-- Dataset extract --
== Segment start ==

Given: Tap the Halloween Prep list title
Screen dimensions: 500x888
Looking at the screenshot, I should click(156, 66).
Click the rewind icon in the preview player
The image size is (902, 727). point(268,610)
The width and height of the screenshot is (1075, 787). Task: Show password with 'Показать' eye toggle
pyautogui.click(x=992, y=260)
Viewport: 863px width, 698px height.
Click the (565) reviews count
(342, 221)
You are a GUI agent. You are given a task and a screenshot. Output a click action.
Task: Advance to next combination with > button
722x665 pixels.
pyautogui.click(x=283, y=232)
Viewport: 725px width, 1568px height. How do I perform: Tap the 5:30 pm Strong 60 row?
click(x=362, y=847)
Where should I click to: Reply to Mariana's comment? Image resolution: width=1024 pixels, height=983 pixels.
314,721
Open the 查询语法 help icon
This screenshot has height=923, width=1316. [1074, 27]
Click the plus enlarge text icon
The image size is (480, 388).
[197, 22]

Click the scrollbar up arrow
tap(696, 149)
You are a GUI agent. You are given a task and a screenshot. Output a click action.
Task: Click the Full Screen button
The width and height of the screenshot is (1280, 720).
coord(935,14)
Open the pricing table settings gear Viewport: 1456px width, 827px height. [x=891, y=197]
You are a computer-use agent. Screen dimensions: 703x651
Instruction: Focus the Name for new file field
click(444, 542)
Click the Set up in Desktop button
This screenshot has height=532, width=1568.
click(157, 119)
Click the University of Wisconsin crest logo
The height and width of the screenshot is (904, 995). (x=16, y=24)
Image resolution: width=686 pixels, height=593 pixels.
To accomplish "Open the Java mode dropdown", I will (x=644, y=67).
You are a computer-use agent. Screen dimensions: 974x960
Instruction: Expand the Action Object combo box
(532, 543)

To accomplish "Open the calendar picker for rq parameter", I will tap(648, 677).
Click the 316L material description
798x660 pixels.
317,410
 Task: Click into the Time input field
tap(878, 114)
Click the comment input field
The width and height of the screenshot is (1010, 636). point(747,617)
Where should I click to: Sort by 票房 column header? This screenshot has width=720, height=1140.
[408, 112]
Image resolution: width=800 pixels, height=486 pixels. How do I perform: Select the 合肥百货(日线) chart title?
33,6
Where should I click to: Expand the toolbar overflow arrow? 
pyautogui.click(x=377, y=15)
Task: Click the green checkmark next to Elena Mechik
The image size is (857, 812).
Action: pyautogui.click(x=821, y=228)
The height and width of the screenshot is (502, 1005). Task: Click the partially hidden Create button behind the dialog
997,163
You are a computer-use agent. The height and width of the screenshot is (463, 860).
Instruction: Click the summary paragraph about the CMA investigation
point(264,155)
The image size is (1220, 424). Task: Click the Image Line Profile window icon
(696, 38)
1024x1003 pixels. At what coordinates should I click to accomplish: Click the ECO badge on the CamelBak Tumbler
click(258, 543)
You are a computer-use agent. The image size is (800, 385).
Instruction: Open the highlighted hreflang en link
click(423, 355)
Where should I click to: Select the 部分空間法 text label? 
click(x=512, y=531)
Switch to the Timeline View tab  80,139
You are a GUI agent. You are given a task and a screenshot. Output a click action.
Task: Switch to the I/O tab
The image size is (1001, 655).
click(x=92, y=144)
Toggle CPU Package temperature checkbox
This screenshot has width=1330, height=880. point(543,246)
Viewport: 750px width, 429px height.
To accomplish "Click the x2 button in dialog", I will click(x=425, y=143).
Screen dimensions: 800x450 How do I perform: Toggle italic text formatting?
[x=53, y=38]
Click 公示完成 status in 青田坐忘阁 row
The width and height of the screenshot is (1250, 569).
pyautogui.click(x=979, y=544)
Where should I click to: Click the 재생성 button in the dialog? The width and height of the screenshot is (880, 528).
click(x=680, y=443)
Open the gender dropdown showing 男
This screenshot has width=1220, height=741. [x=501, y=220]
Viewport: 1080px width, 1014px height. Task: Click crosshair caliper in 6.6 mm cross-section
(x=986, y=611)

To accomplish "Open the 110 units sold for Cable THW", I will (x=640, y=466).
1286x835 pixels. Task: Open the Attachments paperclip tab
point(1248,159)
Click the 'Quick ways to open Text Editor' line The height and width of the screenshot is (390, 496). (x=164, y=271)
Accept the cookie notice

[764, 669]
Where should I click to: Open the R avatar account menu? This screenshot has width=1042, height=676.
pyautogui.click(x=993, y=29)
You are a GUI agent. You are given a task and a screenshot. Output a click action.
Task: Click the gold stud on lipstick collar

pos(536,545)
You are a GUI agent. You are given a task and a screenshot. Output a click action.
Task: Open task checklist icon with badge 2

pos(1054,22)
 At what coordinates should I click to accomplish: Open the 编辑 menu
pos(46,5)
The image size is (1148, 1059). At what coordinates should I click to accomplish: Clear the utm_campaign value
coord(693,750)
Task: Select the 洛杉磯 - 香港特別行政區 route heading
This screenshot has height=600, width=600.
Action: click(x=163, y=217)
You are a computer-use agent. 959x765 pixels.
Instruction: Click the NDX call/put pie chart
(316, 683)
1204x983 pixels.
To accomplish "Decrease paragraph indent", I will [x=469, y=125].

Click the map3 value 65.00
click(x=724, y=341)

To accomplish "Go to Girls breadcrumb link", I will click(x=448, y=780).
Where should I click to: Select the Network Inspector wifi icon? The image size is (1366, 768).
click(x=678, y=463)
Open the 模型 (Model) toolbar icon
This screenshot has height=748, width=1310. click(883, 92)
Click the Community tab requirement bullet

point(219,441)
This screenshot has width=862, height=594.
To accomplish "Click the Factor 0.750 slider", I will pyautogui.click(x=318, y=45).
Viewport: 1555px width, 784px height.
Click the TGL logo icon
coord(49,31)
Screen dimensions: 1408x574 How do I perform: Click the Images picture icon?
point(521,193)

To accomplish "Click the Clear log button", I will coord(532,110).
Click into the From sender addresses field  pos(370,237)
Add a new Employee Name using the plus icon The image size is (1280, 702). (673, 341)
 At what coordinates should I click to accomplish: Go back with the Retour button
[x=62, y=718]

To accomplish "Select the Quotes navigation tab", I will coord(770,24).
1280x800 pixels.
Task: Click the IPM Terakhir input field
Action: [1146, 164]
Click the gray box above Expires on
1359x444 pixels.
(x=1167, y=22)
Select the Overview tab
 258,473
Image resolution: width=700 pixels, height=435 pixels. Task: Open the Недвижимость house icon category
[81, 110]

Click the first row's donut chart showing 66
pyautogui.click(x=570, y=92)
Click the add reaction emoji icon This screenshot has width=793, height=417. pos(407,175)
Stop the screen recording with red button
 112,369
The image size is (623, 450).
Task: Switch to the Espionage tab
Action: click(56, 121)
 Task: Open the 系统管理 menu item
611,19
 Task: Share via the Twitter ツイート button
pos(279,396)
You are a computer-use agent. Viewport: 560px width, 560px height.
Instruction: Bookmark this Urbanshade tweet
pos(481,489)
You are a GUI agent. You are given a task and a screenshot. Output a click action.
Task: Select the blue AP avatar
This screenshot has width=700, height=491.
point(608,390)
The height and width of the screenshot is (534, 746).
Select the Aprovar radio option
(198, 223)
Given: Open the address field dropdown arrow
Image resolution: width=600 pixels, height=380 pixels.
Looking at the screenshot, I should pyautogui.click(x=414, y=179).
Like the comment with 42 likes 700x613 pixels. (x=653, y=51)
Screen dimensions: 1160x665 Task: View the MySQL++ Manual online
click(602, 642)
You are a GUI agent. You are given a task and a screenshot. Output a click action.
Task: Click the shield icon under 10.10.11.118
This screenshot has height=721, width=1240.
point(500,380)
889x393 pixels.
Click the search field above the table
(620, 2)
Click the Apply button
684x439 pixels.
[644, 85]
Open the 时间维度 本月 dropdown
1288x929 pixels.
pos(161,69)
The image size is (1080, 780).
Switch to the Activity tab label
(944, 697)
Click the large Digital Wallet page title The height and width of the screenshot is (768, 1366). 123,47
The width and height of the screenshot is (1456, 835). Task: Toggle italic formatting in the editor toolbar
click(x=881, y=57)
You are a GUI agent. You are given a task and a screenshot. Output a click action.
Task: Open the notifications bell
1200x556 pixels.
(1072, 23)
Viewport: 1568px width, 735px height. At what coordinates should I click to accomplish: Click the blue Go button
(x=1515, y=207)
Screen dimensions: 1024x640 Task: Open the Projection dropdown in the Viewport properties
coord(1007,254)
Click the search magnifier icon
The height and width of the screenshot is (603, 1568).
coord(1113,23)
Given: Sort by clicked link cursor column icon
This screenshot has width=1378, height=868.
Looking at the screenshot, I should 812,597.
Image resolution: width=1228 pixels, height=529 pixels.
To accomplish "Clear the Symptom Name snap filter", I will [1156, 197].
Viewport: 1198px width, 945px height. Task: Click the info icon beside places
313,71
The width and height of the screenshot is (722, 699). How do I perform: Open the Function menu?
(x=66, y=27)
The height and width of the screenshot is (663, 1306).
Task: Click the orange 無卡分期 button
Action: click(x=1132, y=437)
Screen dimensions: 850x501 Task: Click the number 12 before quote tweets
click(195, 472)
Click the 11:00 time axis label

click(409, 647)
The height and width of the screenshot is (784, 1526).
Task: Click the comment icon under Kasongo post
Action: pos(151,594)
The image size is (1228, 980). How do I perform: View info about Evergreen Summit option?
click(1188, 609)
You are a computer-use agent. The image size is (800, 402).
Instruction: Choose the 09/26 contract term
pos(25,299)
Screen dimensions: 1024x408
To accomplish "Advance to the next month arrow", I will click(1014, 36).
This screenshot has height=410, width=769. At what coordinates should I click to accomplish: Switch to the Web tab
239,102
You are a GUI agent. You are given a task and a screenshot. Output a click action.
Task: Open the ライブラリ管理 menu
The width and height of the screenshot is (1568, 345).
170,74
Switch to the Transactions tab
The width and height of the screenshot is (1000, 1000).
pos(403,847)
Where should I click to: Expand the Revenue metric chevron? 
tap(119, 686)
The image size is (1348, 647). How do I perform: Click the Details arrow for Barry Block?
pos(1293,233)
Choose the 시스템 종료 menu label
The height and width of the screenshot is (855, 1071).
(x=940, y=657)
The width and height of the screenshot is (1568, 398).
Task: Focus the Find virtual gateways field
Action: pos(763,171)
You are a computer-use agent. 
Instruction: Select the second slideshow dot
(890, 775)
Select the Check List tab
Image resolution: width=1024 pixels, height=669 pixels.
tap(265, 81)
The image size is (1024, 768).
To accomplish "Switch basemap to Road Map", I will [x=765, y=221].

== Segment end ==

-- About this task --
Reproduce verbatim only the segment of the listing bounded by the line containing "This screenshot has height=410, width=769." and the line containing "Choose the 시스템 종료 menu label", with both boundary lines included.

-- Task answer --
This screenshot has height=410, width=769. At what coordinates should I click to accomplish: Switch to the Web tab
239,102
You are a GUI agent. You are given a task and a screenshot. Output a click action.
Task: Open the ライブラリ管理 menu
The width and height of the screenshot is (1568, 345).
170,74
Switch to the Transactions tab
The width and height of the screenshot is (1000, 1000).
pos(403,847)
Where should I click to: Expand the Revenue metric chevron? 
tap(119, 686)
The image size is (1348, 647). How do I perform: Click the Details arrow for Barry Block?
pos(1293,233)
Choose the 시스템 종료 menu label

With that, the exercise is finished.